Journalists love to frame cohousing as an alternative to a nursing home. The New York Times recently had a blip of an article on “How to build an intentional community”:
Meredeen and her friend imagined a place where women could age together and not end up in a nursing home, alone, “dribbling in the corner”
So, what do you need to keep yourself and your friends out of a nursing home?
If you seek to build multiunit infrastructure and not just move in with roommates, you’ll most likely need a limited liability corporation, land, financing, architects and builders.
Members rotate among various tasks: finances, gardening, coronavirus sanitizing. Decisions are made by consensus during monthly meetings.
Younger members do the grocery shopping and prescription pickups.
I think they’re overlooking an important piece of the puzzle: the nursing.

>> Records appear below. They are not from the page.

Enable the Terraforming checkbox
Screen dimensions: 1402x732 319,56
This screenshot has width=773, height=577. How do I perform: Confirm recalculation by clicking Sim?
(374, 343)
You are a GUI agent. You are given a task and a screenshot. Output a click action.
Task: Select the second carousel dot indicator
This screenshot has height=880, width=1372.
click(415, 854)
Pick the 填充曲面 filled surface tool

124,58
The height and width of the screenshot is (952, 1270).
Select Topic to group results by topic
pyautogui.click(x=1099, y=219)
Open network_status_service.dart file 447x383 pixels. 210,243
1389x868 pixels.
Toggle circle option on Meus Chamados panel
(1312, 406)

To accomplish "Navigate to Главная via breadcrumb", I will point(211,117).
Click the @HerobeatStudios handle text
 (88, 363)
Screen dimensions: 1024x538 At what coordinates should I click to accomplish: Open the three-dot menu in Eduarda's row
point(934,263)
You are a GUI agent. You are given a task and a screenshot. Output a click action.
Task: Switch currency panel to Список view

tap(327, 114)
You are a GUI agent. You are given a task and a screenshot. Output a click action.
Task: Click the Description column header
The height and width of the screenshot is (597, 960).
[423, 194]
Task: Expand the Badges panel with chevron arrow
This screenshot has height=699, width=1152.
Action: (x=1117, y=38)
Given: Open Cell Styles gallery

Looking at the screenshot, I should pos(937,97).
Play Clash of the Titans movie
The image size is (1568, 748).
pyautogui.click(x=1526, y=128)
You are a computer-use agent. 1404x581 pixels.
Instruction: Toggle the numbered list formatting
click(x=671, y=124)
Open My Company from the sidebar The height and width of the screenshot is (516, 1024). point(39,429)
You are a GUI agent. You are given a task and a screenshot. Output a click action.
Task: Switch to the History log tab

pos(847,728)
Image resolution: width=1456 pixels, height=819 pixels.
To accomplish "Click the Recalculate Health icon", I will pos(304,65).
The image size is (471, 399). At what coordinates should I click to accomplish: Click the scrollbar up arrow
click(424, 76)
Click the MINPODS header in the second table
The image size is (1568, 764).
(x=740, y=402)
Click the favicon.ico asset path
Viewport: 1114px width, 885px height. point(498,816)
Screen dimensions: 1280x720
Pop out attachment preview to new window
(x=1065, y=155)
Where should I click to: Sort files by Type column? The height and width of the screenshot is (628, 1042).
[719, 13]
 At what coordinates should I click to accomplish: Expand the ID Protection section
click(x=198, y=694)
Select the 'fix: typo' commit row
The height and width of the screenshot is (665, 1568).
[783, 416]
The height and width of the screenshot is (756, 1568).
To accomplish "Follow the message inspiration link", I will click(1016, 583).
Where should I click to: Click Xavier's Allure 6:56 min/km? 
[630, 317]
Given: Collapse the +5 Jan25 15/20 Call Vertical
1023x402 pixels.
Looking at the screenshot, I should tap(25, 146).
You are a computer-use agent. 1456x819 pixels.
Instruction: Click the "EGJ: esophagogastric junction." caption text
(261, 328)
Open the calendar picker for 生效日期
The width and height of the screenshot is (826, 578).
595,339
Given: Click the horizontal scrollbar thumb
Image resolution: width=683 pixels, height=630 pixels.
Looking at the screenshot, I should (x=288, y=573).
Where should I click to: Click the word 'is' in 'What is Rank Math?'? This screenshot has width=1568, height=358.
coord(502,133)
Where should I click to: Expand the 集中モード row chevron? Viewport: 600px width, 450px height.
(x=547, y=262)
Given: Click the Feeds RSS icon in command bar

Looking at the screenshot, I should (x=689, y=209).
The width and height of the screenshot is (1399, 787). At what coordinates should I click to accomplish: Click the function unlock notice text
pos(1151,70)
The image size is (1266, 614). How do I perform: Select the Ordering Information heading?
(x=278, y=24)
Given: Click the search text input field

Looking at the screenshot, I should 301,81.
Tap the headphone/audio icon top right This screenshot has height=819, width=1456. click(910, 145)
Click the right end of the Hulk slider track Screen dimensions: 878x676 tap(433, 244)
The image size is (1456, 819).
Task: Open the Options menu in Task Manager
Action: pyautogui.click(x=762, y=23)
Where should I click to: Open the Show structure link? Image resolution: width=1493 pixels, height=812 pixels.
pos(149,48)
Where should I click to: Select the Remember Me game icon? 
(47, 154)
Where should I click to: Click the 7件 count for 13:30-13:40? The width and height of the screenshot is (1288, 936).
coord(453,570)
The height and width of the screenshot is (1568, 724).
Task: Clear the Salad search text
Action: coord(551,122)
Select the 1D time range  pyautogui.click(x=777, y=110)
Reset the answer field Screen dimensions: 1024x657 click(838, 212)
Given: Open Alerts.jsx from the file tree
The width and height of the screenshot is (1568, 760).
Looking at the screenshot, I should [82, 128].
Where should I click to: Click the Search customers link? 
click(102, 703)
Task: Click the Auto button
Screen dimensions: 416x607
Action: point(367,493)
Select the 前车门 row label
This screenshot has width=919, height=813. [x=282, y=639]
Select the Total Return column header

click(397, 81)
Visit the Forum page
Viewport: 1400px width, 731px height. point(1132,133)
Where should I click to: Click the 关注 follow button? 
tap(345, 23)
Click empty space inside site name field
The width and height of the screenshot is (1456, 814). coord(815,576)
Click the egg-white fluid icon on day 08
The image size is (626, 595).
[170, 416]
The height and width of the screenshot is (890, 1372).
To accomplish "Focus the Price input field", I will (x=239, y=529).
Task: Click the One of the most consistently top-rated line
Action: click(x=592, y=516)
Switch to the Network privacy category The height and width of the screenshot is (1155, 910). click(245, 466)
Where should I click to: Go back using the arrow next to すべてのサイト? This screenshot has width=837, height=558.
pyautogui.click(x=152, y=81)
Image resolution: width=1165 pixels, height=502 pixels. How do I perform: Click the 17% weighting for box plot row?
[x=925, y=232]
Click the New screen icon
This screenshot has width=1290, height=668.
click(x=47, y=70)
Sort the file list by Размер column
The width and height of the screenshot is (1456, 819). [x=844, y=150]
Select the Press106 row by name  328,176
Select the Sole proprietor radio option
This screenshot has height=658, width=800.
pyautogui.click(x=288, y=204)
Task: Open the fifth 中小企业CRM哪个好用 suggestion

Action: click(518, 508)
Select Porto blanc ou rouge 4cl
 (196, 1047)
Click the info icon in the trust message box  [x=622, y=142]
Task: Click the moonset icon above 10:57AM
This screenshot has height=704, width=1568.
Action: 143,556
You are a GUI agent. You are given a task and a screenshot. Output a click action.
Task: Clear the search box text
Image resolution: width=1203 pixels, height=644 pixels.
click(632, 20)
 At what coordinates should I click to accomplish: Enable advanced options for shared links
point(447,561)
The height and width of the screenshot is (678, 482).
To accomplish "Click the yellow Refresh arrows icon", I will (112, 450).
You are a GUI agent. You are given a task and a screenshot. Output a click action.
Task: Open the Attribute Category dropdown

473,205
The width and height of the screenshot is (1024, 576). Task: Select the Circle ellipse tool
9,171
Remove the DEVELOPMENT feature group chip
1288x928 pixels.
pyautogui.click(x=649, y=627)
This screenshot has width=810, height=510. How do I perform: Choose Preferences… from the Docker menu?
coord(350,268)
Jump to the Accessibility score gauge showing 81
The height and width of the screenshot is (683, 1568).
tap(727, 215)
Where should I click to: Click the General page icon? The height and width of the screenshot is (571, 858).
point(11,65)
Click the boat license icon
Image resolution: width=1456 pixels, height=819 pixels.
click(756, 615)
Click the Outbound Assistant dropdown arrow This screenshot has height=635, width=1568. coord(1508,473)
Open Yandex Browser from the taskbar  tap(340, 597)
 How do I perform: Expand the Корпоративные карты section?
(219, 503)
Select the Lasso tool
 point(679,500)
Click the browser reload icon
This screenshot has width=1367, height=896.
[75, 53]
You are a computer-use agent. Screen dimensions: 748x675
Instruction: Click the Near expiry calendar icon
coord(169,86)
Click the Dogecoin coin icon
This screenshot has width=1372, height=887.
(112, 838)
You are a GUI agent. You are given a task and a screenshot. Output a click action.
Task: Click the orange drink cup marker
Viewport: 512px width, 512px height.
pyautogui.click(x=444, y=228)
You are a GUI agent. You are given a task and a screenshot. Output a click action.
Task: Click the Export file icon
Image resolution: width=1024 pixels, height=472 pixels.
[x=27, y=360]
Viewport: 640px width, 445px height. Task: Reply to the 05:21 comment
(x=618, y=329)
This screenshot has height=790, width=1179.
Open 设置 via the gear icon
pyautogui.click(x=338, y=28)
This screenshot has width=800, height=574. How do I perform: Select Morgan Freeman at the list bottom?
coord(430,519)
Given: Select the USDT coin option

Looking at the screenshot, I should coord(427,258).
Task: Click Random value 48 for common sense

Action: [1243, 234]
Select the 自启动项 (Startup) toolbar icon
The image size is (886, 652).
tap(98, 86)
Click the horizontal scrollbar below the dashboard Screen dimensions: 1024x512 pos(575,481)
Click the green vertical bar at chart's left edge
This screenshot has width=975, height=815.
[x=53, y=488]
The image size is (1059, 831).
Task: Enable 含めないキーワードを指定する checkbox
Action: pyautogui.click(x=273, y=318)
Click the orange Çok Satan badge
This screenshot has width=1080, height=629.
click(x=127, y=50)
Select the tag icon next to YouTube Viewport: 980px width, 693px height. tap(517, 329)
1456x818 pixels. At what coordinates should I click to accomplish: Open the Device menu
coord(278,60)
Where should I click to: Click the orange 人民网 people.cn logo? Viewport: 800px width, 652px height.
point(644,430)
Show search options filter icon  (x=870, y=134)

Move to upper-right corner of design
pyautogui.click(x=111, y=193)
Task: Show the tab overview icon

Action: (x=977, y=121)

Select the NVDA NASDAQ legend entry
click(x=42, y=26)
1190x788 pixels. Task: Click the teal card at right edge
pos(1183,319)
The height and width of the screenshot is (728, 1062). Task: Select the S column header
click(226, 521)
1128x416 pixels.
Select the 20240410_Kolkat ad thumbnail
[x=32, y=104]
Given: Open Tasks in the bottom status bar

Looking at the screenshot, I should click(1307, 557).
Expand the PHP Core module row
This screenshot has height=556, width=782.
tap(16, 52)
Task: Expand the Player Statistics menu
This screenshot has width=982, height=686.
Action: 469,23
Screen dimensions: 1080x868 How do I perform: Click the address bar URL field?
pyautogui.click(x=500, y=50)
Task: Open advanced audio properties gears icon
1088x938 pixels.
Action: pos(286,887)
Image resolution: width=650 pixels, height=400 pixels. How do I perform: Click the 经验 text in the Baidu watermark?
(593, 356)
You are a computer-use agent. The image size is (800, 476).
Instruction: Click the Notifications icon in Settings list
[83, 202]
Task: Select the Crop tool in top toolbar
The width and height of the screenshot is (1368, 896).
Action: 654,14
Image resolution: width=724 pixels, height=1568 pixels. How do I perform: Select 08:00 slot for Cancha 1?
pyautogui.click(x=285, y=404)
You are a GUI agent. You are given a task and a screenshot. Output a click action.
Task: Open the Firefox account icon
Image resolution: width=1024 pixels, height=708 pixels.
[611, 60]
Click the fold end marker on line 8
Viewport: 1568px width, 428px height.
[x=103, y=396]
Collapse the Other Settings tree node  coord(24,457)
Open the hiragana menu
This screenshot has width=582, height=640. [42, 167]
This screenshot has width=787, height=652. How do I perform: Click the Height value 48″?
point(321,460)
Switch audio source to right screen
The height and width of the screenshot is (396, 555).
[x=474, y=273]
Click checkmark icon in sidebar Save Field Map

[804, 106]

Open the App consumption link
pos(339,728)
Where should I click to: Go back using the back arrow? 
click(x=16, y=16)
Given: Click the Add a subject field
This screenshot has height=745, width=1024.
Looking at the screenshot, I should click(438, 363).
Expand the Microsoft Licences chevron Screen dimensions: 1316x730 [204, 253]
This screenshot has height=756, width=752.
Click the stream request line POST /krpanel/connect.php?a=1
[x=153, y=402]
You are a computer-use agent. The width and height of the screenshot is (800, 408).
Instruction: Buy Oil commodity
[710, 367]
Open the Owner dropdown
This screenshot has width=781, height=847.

The article describes the women who founded the Older Women’s Co-Housing Project as seeking to counter ageist stereotypes while still reinforcing them.
While I’m thrilled with the idea of a community that provides ample opportunities for people to share their talents with each other, I wonder if a woman who might find herself dribbling in the corner without the proper support would be allowed in this club.
Neighbors that care about each other make a difference, as does universal design.
But how strange it is to forget to mention care work in an article about an alternative to a nursing home.
Nursing homes provide support for people who require assistance with activities of daily living — things like bathing, toileting, dressing, and feeding.
If all the people in nursing homes needed was grocery delivery…well, things would be a lot simpler.
Maybe this guide, like Marilyn Dumont’s “How to Make Pemmican”, is meant to show us just how little we know.
It all sounds easy until you live it.